Sex can be tricky. Dating can be a total pain. Add HIV in the mix and you might feel like taking yourself out of the game. But dating — like any other sport — takes practice and some trial and error before you get the hang of it and start to score. To help get you off the bench and into someone's bed, here are five quick and dirty answers to some common questions about sex and dating with HIV.
1. I'm on a dating app where you can say whether you're HIV-positive or not. But I haven't. Is that lying or just being careful?
It doesn't matter whether you are on a dating app, in a crowded bar, or in the frozen food section at Whole Foods; your status is yours disclose whenever and however you like. My personal preference is discussing HIV as soon as possible to protect myself from investing any wasted emotions. Nevertheless, your status is not a character trait or a sexual position so it is completely up to you if and when you tell someone; just as long as you aren't putting someone at risk.
2. I go to an HIV support group and there's one member I see regularly on hookup apps, but on his profiles he lists himself as HIV- negative and on PrEP. Our group is confidential but it feels weird to not say anything.
If he's at a support group, it's probably because he needs some help. Instead of calling his bluff, try drawing from your own experiences to prompt a discussion about HIV disclosure on the dating scene. Dating with a secret like HIV can be devastating. That's a great reason to disclose, but it could help for him to talk about his reasons not to. Make an effort to help him on his journey and you just might grow a little yourself.
3. If I put down that I'm HIV-positive on my profile does that mean I don't have to disclose again before we have sex?
Posting your HIV status next to your sexy pic and how much you weigh is not the same as discussing what it means to have safer sex.
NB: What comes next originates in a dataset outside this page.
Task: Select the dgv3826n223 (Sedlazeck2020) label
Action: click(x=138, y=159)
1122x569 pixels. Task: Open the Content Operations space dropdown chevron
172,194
One of the biggest mistakes people with HIV sometimes make is to no longer treat their health as something worth protecting. But it is. And the truth is you may still be vulnerable to other strains of HIV and other sexually transmitted infections. So, it's still smart to discuss both of your sexual health. Disclosures build intimacy and that — along with the added peace of mind — will make the sex all the better.
4. He says he's HIV-positive on his profile and wants to bareback. I'm poz too and generally OK with that. But is it safe?
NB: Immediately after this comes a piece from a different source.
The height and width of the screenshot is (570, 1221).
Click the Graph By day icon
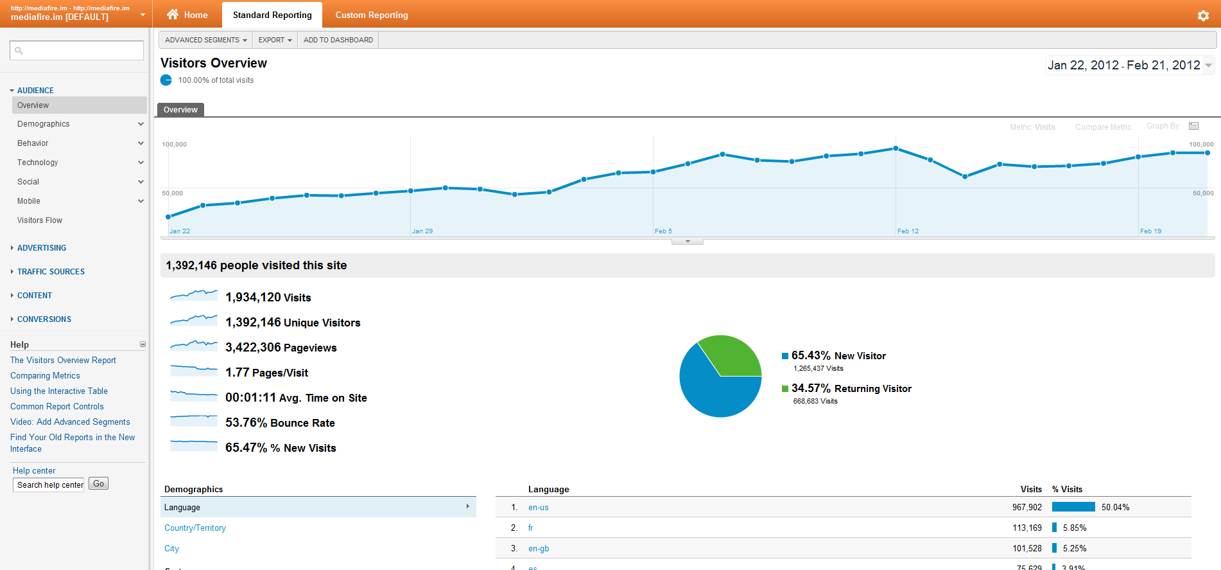pos(1193,126)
When it comes to sex, it's essential to remember that nothing is perfectly safe. In regards to HIV, as long as you are both on your meds it is generally safe to bareback. However, in the realm of casual hook-ups, a condom can protect against other STI infections that you would probably like to avoid. In a dating scenario, it might be a good idea for you to both get tested before throwing those condoms away. Naturally, the decision is yours to make, just make that decision as informed as possible.
5. I just went out with a guy listed as HIV-negative but on the date he said his last test was 3 years ago. But he seemed offended when I insisted on condoms. Was I wrong?
Repeat after me: "It is never wrong to protect yourself and your health."
Anyone who makes you feel uncomfortable with making a decision regarding your own health is not worth your time. When it comes to sex and protection, it all boils down to being informed and being realistic. Safer sex is hot sex. Never, ever, apologize for making smart choices in regards to sex and HIV; the right guy will find that sexy as hell.
Tyler Curry is editor at large at Plus magazine.